Stated goal 1 —
Answer these questions using the article on Federal Reserve rate-cut expectations:
(a) How many jobs were added in June?
(b) At which firm is Kit Juckes a strategist?
(c) To what level have traders lowered their expectations for total easing in 2019?
Stated goal 2 —
Write the next few paragraphs of the article on Federal Reserve rate-cut expectations, picking up after its final sentence.

─── Text section

They have slowly scaled back their views on how much easing will take place for all of 2019

New York

LURKING beyond traders' apparently unwavering confidence that the Federal Reserve will cut interest rates this month is a more nebulous outlook about what the central bank will do after that.

Traders are still pricing a full quarter-point reduction in July, yet they have slowly scaled back views on how much easing will take place for all of 2019 - lowering expectations to 64 basis points from around 80 basis points two weeks ago.

At the same time, options traders are still adding to bets that the Fed will embark on a series of cuts, rather than a one-and-done approach.

"The market collectively thinks there's a cut coming this month because the Fed has basically said there will be," said Kit Juckes, a strategist at Societe Generale SA in London. "But to think there's a big string of cuts coming after that you have to believe in a serious economic downturn and that's not clear - especially after the June labour data."

The addition of a higher-than-expected 224,000 jobs in June seems to make it less urgent for the Fed to take aggressive action.

That means it's even more crucial for traders to scrutinise guidance on the policy path this week as Fed chairman Jerome Powell starts his two-day testimony to Congress on Wednesday, the same day the central bank will publish the minutes of its June meeting.

If Mr Powell "makes clear that all is not well, and that he stands ready to do more, then markets might soar but real business confidence might tank," Michael Every, head of Asia financial markets research at Rabobank in Hong Kong, wrote in a research note.

──────
─── Given records

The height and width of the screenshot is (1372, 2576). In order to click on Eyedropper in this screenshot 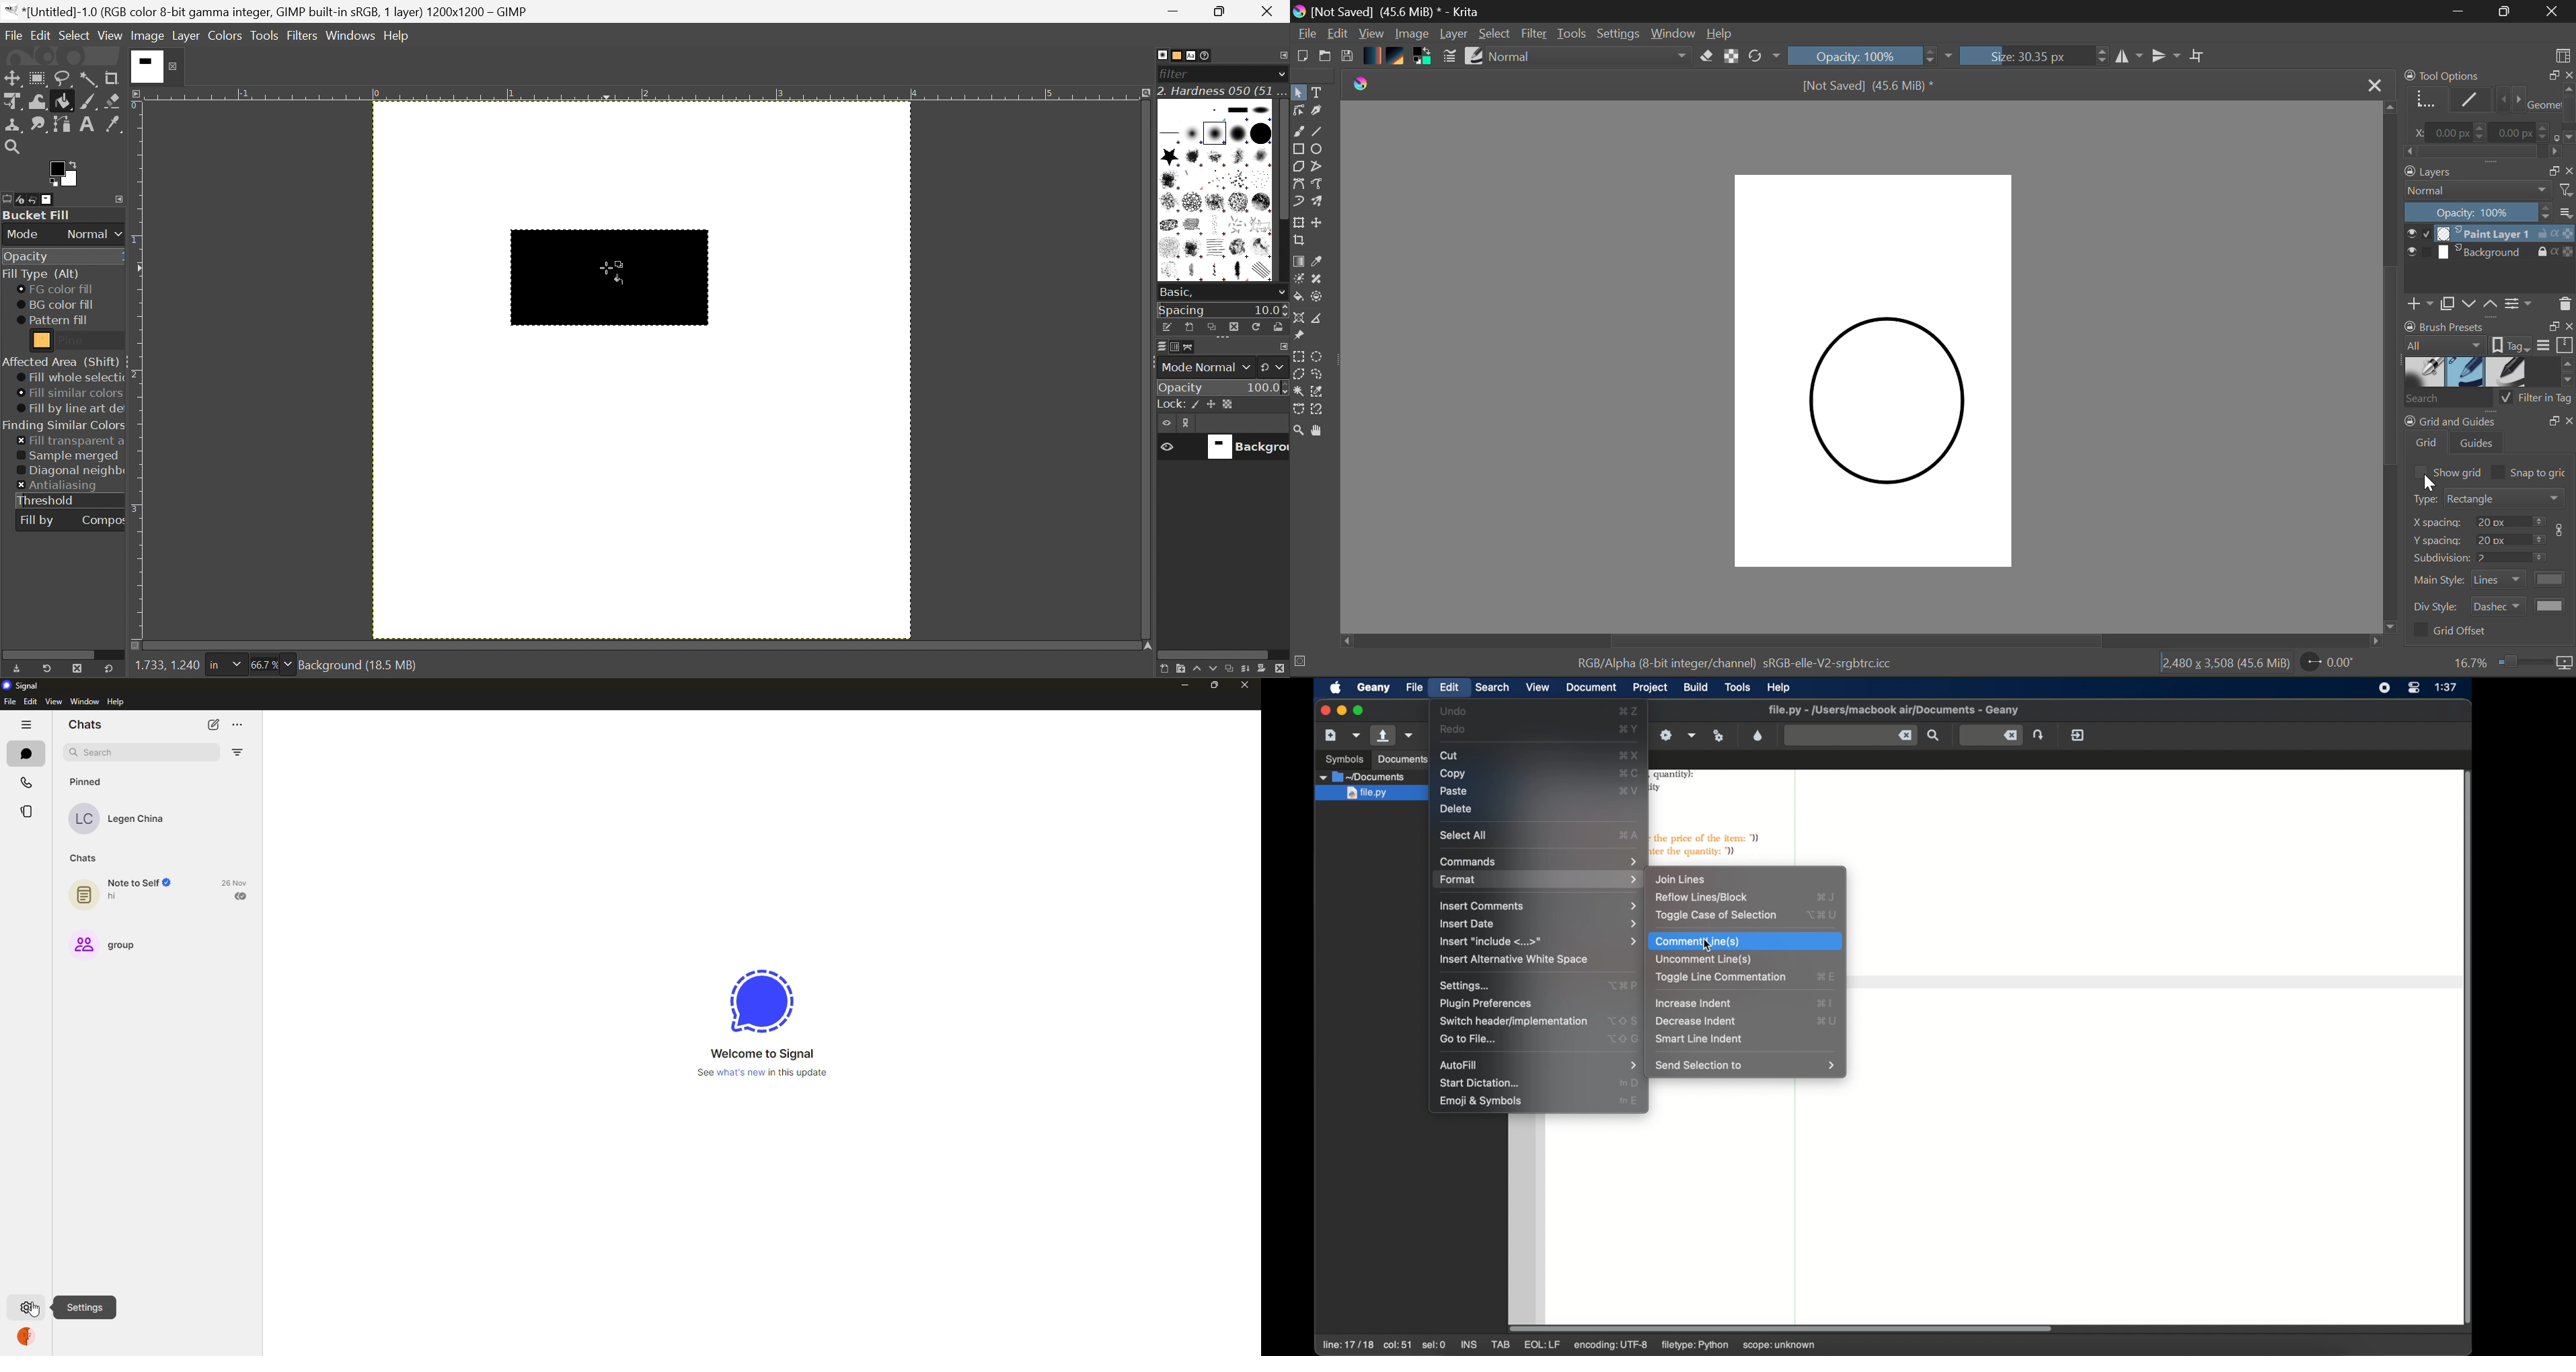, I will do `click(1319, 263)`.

──────
─── Given records

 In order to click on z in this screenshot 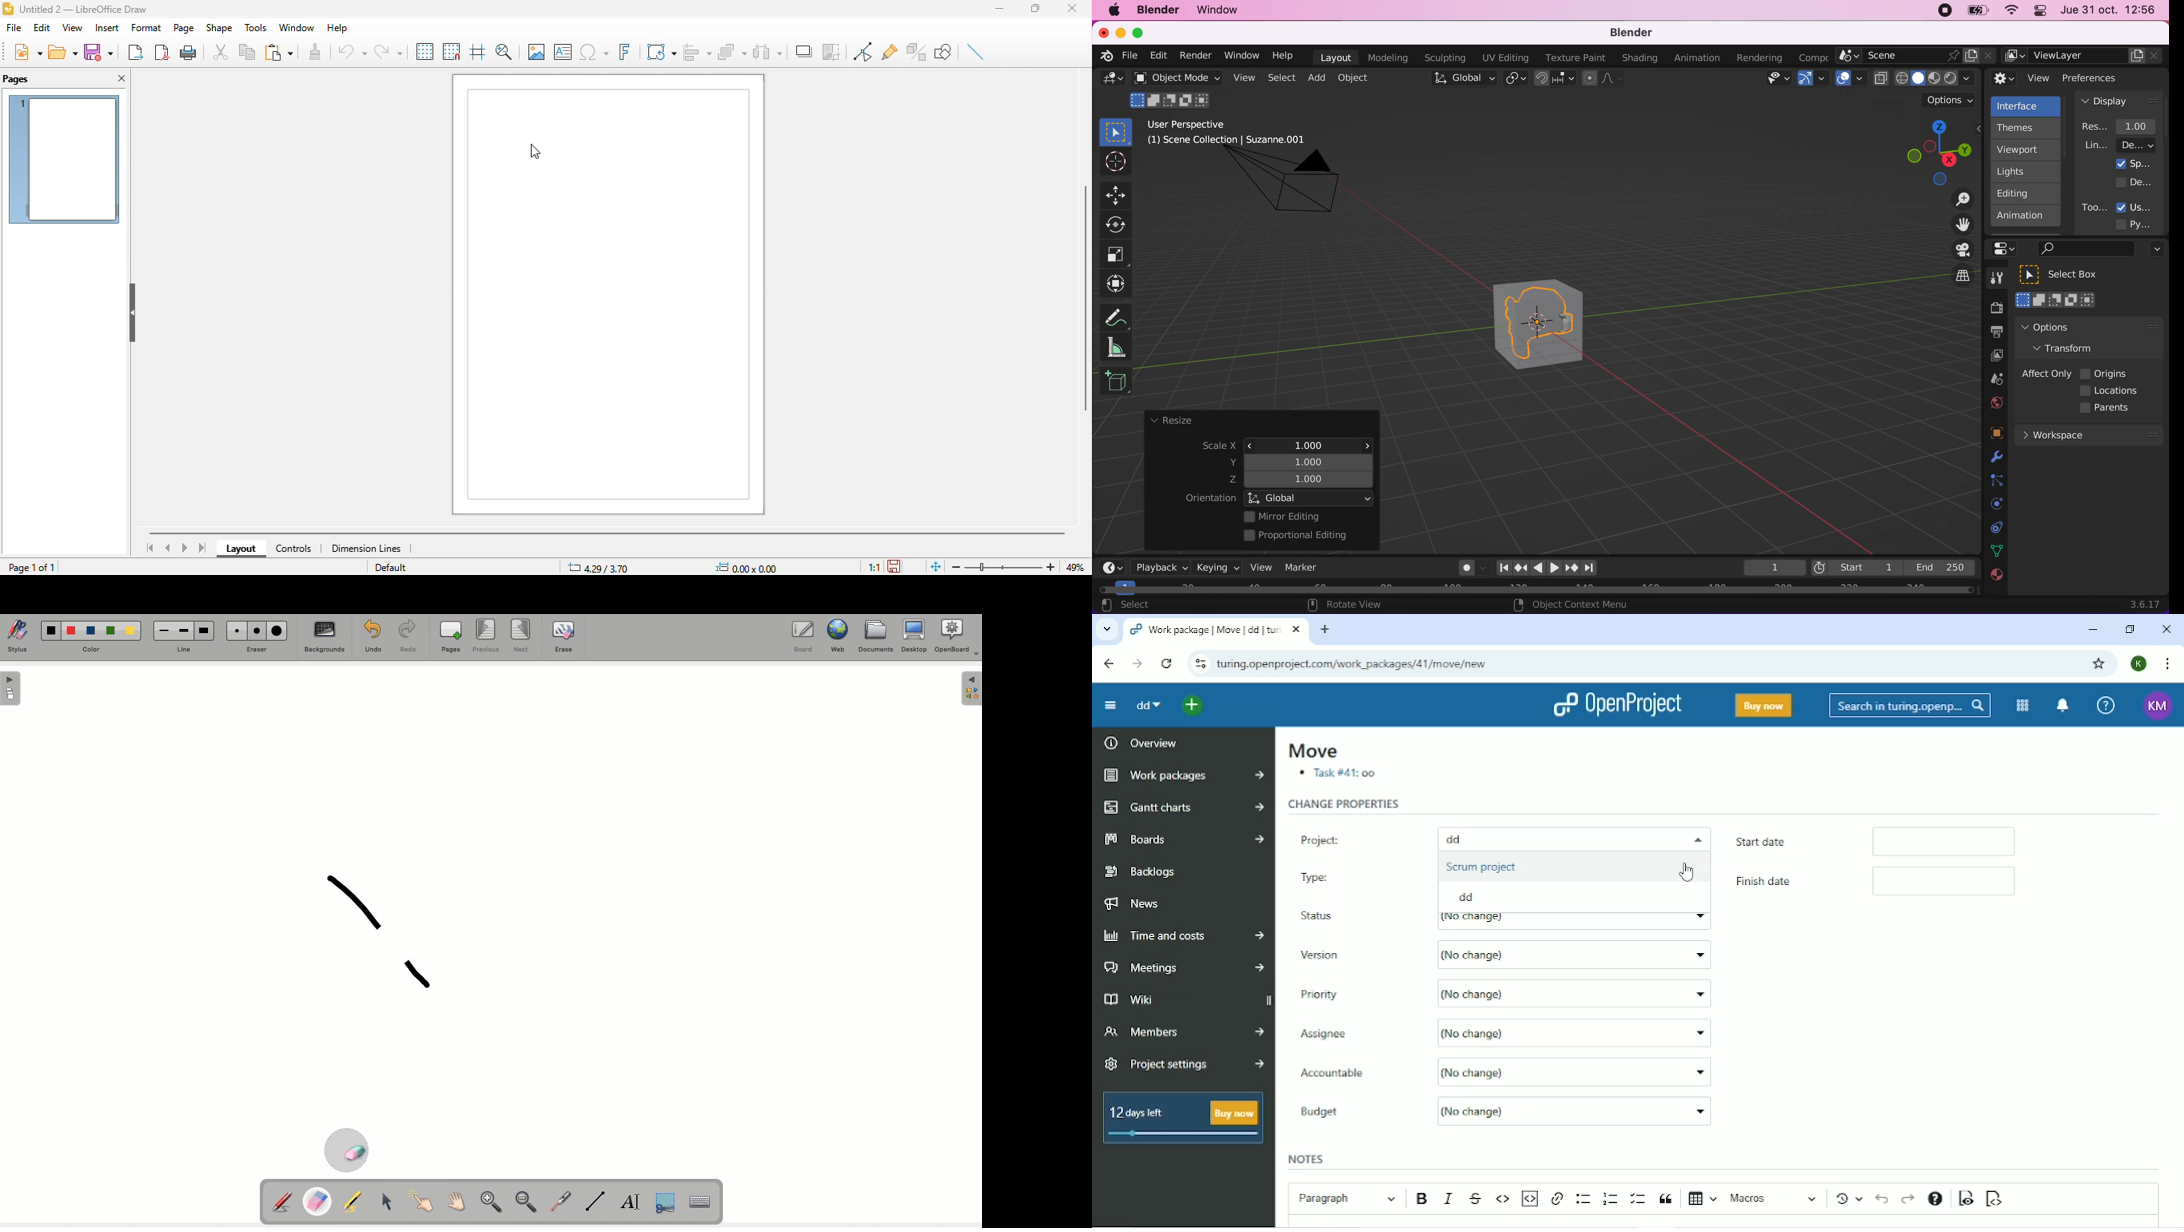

──────

Final answer 1 —
(a) 224,000 jobs.
(b) Societe Generale SA in London.
(c) 64 basis points, down from around 80 basis points two weeks earlier.

Final answer 2 —
Dealings in eurodollar options after the July 5 payroll data show traders have put aside views the Fed may cut rates by half a percentage point this month (a quarter-point is now seen as a lock).

Yet even as the amount of easing priced in has been dialled back, those options traders have also favoured buying contracts that profit if Fed officials reduce rates beyond just their July 30-31 policy meeting.

"Hawkish would be anything that puts into question a second cut," Steven Englander, global head of foreign-exchange research at Standard Chartered Bank in New York, wrote in a report.

"Hints at 'one and-done' could be devastating to market pricing, even if Powell pointed to a July cut," added Mr Englander.

US economic growth slowed in the second quarter, and is tracking about a 1.3 per cent annual rate, according to the Atlanta Fed's tracker.

Proponents of a rate cut have pointed to weak inflation and uncertainty over trade tensions as further reasons for the Fed to ease policy.

Mr Powell might strike a cautiously optimistic tone, which will possibly be a slight disappointment for doves, John Herrmann at MUFG Securities in New York, wrote in a note on Tuesday.

"But the economy's more gripping risks suggest further interest-rate cuts are in the offing," he added.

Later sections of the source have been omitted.